Let’s promote and support a change in government culture that is closer to a company that encourages and rewards those who truly stand out.
We can, of course we can. Let’s not stop dreaming. Let’s not stop doing. Let’s not stop trying.
Government continues
to grow at an alarming pace which worries me since government does not generate
income – private enterprise does. Now imagine this huge “Familia”

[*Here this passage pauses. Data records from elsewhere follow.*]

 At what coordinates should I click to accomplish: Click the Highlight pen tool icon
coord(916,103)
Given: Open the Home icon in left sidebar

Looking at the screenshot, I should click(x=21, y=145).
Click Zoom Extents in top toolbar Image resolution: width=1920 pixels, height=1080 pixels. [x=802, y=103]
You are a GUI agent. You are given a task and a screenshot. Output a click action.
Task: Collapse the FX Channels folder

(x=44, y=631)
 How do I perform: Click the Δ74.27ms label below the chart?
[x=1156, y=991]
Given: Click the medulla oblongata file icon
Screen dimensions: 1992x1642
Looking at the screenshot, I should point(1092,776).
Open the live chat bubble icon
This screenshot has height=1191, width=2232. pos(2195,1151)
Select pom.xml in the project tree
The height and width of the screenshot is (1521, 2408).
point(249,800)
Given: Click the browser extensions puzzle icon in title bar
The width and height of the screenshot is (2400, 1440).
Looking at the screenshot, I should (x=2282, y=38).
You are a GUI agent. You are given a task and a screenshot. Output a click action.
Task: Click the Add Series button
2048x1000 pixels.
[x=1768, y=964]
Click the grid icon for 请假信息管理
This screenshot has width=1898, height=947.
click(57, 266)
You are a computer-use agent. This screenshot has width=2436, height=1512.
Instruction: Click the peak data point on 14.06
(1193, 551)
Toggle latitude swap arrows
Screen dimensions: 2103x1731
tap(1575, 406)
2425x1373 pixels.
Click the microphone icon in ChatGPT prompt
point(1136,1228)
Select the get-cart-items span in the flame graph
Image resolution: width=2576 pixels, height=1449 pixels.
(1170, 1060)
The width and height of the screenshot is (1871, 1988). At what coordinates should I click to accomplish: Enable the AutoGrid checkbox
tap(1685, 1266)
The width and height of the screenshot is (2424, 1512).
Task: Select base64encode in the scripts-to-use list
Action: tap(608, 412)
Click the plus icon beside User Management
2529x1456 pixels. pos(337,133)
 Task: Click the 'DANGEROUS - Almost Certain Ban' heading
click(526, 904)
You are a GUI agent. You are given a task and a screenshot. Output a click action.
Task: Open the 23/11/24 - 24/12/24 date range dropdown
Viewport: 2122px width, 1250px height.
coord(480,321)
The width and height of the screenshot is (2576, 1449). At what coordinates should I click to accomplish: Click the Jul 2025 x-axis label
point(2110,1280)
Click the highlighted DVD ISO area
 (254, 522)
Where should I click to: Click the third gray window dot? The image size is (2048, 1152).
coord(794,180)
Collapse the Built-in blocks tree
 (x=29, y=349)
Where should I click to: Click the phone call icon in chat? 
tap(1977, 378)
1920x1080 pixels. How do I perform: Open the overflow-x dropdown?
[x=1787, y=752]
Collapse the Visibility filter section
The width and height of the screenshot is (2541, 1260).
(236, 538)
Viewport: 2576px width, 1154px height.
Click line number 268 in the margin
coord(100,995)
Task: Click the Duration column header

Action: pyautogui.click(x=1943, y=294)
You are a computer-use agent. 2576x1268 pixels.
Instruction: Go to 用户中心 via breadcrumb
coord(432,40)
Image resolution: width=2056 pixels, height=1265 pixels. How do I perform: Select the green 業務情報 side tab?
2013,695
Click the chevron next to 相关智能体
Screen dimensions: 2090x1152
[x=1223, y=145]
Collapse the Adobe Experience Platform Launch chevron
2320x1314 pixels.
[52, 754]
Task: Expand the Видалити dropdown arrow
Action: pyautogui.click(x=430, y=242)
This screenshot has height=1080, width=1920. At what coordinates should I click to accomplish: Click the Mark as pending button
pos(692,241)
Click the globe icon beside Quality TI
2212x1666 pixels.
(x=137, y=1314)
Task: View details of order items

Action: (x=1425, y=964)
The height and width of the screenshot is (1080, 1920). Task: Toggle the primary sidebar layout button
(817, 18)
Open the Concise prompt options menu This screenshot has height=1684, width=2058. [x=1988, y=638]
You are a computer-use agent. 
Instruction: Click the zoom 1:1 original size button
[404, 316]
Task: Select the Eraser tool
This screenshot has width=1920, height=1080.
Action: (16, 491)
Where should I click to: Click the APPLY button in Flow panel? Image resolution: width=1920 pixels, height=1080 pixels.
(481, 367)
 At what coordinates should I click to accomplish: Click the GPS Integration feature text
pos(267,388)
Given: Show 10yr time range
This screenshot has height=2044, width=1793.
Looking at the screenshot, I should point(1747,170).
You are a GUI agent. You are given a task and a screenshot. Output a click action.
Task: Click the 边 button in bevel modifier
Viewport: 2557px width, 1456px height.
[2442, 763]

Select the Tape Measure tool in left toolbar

sucking every penny from small and large private business, after all this has
been the traditional way to fix society’s problems by taxing the real income
generators. And this dysfunctional organization continues making policies and
guidelines on how a business should be established – yet another costing
process. So this is not one small bad potato, this is almost the entire sack
taking away from the good ones. I am just saying maybe just maybe taxes will
drive small business away and large business well they will have to feed their
“Godfather” in order to stay in business (oh that’s right they have
been doing just that: is call lobbying). Hope and change have become buzz words
– still I am holding tight maybe ’cause I am a believer that we can change government
one cousin, one brother, one friend at a time. Let’s just hope we still have
some family members working outside government to recruit for change. My money
is on the small business just like the core of society is in the middle class –
as long as they are still around so is hope. Say a functional culture that can
infuse change to a culture of distrust and political correctness.
PS: Just in case a “politico” or entrepreneur is
wondering – yes, trust is a two way street.